Рано или поздно Адриану это надоело, и он повернулся к Веренице снова лицом. Теперь он был так близко, что и Сиду удалось хоть маленько рассмотреть черты собеседника. Вроде бы, тот был азиатом, хотя никогда раньше Веренице не приходилось видеть азиатов со светлыми волосами. Наверное,  в белых коридорах водятся исключительно такие.

- А ты почему так одет? – придирчиво спросил Адриан.

- Нормально одет, - пробурчал Сид. – Теплая одежда, почти что новая. Ну,правда, вот дубленка, но это меня летающий волк порвал…

- Волк?

- Летающий, с обычными я не дерусь.

- Очень хорошо. Летающий волк, - повторил Адриан, и тут Сид почувствовал, что кресло из-под него плавно выползает, уступая место не то зыбкой поверхности знакомой уже молочной воды, не то вороху соломы.

Солома колола в шею и щекоталась за воротом. Сид понял, что проснулся.

- Ожил, - прокомментировал это событие Ричи и сильно ударил Сида в ухо. Тот не успел отклониться, шибанулся об передок саней затылком и тихо взвыл. – Ну, здравствуй, Сид Вереница.

- Кобылы паршивой, - отозвался Сид. – Какого лешего надо было…

- Чтоб тихо лежал, и желательно подольше.

- Адриан…

- Маму еще позови.

- Ну, хорошо, хорошо, - сдался Вереница. – Полежу, так уж и быть.

И с этими словами, удивительно усталый и отчего-то довольный собой, откинулся снова в солому, закрыл глаза и заснул, не видя уже ни белого коридора, ни вообще какой-либо картинки кроме пятнистой, наполненной скрипом саней темноты.


- Приехали! Приехали! – в трактир с грохотом вбежал задыхающийся мальчишка.

- Да кто приехал-то? – уточнил Яков, занятый в тот момент нарезкой только что испеченного капустного пирога. Немногочисленные посетители – подпивший, нервный Януш, двое фермеров и забулдыга – подняли головы, не то привлеченные ароматом свежей стряпни, не то потревоженные шумным гонцом.

- Отец Аманесьо с отрядом, - с довольным видом выпалил мальчишка. – Уже к стене подходят.

Януш вскочил так, что лавка, тяжелая, из листвяка, ухнула об пол, отдавив проводнику заодно и ногу.

- Надо бы встретить, - себе под нос пробормотал Яков и вернулся к пирогу.

Пирога было жаль, но таков обычай.
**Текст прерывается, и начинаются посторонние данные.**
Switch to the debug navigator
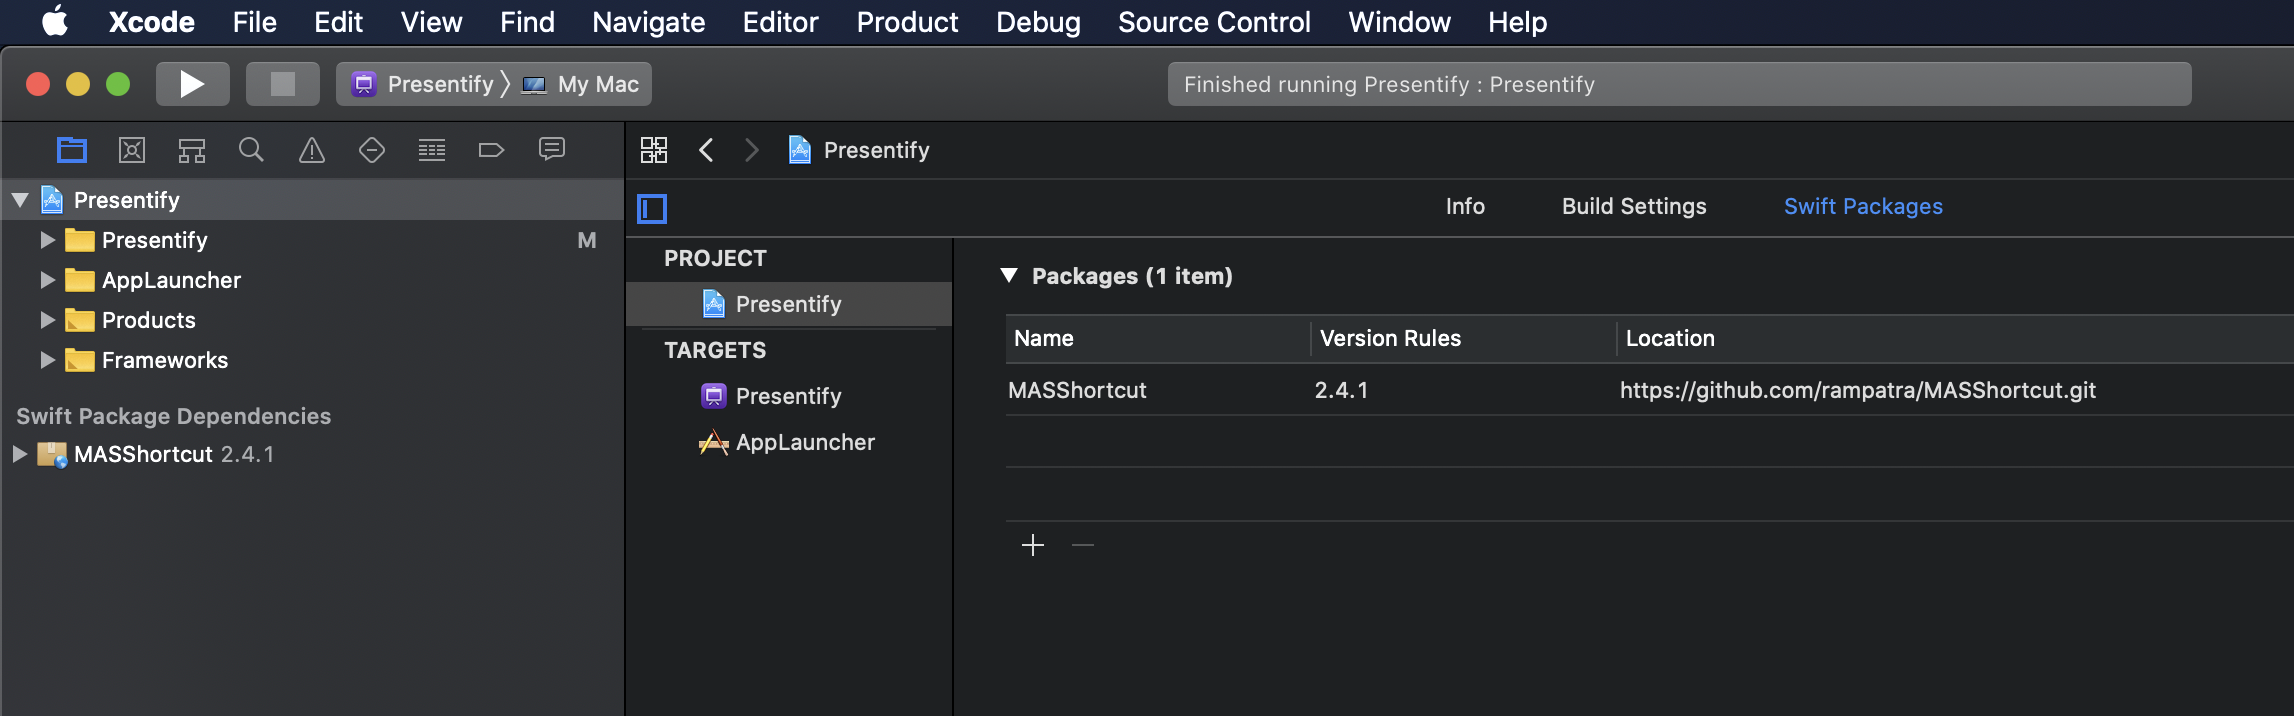This screenshot has height=716, width=2294. pos(432,150)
Трактирщик отложил нож, которым уже наладился рассечь выпечку на равные части, выцепил над стойкой свежее полотенце и накинул на дощечку. Сверху аккуратно переложил пирог, ухватил покрепче и, тяжело переставляя больные ноги, побрел на улицу.

К тому времени, как старый Яков добрался до крыльца, в трактире уже никого не было. На улицах плясали огни факелов, люди перекрикивались, кто-то прятал, кто-то доставал – все в последнюю минуту, и только тюремная изба весомо и темно громоздилась в конце улицы, напоминая о единственной возможной цели визита духовных лиц. Яков вздохнул и принялся надевать валенки, пристроив предварительно поднос на перилах крыльца.
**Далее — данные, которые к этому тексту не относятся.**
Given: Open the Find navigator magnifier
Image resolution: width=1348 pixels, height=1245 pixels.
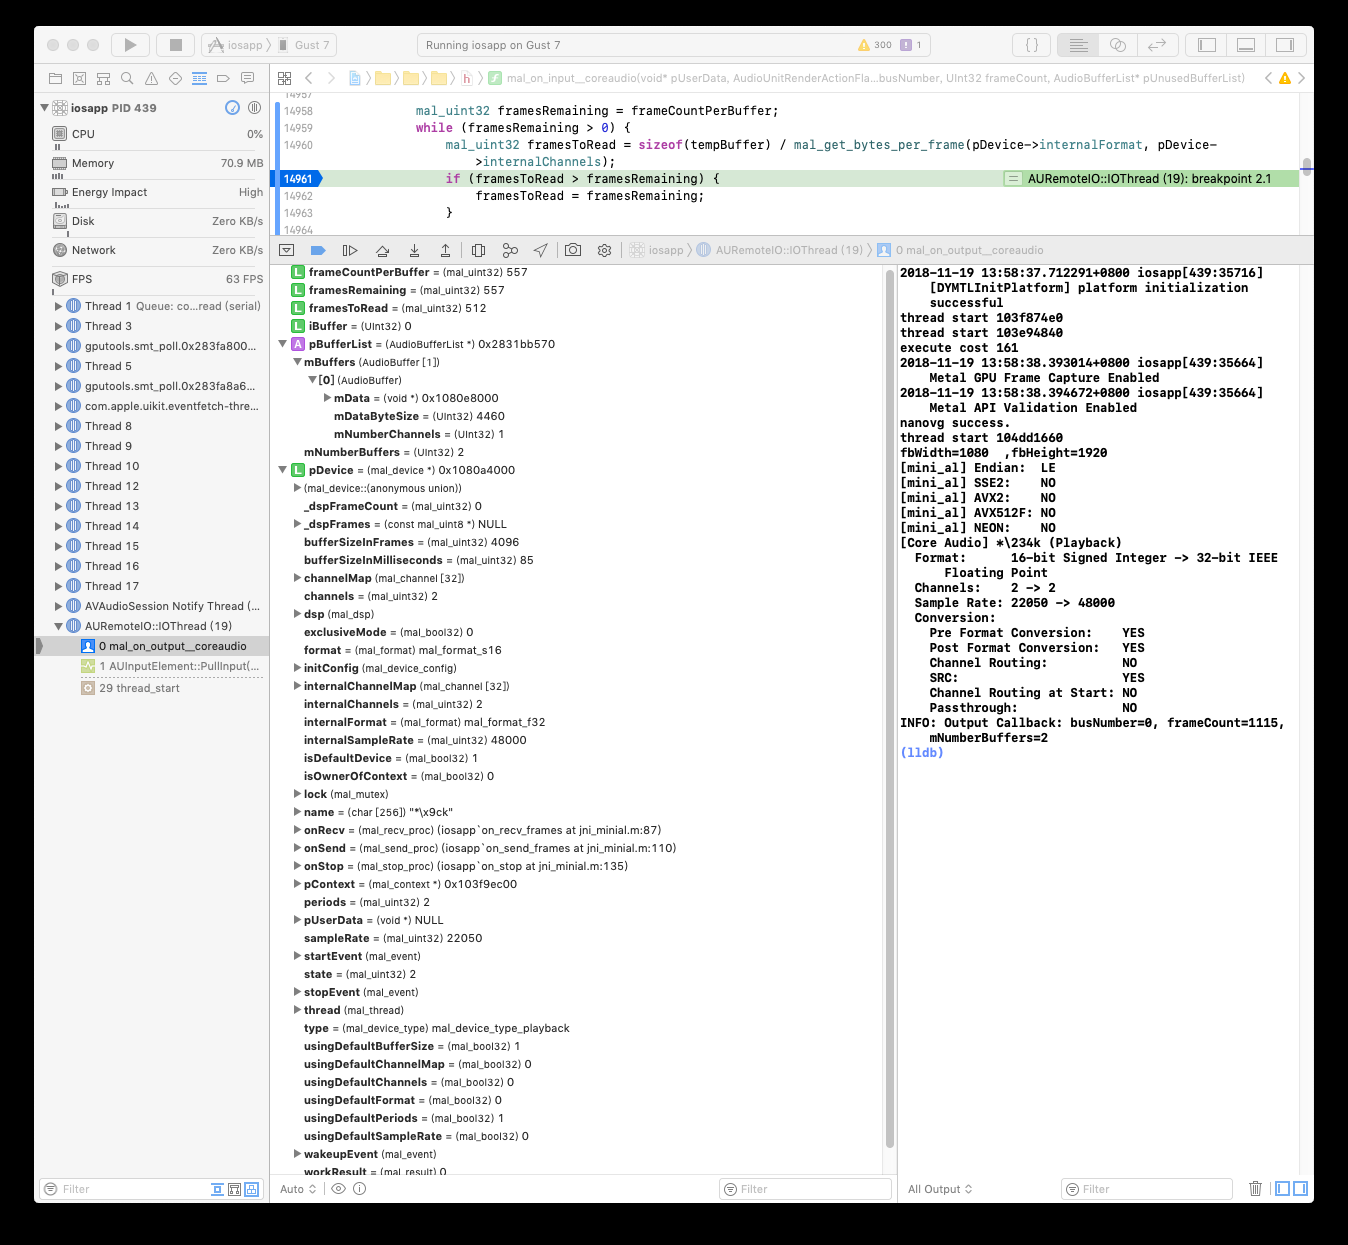Looking at the screenshot, I should [x=127, y=77].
Со стороны ворот -  их уже отперли, отогнали коз – двигалась торжественная процессия. Конные, один со знаменем, которое все равно не разглядеть в плотной зимней темноте, остальные почтительным эскортом вокруг запряженных парой саней. На тех что-то свалено, не рассмотреть, а впереди всех, на большом коне, стоя  в стременах – сам отец Аманесьо, прозванный почему-то Вороном.

Из-за спин священников уныло поглядывал Ричи, которому Крайняя деревня сразу пришлась не по вкусу.